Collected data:
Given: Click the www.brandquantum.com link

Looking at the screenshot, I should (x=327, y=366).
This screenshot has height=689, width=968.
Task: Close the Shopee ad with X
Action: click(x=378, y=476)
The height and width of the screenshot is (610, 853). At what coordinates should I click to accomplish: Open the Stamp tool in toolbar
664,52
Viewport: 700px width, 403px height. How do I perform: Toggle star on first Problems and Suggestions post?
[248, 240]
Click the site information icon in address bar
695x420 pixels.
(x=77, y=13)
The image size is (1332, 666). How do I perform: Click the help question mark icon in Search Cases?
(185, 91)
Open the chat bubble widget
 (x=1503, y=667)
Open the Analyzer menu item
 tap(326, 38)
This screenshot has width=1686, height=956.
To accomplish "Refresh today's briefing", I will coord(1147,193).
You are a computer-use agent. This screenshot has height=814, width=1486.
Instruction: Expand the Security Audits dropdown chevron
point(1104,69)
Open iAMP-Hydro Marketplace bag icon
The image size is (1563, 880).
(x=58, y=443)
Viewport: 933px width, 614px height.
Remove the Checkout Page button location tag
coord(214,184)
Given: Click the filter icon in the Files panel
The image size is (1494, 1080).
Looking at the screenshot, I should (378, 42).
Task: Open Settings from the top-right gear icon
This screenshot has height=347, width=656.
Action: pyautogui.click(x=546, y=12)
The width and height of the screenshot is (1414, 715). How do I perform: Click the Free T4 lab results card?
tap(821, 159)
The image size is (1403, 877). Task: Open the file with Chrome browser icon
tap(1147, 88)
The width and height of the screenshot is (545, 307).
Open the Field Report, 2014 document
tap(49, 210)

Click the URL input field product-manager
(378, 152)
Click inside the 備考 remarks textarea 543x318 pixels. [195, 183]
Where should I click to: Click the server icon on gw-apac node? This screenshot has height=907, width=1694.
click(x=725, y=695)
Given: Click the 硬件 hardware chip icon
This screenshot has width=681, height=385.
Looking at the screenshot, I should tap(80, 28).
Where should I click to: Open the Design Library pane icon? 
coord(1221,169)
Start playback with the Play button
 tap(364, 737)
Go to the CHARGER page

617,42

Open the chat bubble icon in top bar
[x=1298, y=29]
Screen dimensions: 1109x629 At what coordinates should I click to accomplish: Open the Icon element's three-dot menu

__Task goal__:
Please copy the lines above from the line with "Open iAMP-Hydro Marketplace bag icon" up to and including the line with "Task: Open Settings", exactly as written and with nothing else.

__Response__:
Open iAMP-Hydro Marketplace bag icon
The image size is (1563, 880).
(x=58, y=443)
Viewport: 933px width, 614px height.
Remove the Checkout Page button location tag
coord(214,184)
Given: Click the filter icon in the Files panel
The image size is (1494, 1080).
Looking at the screenshot, I should (378, 42).
Task: Open Settings from the top-right gear icon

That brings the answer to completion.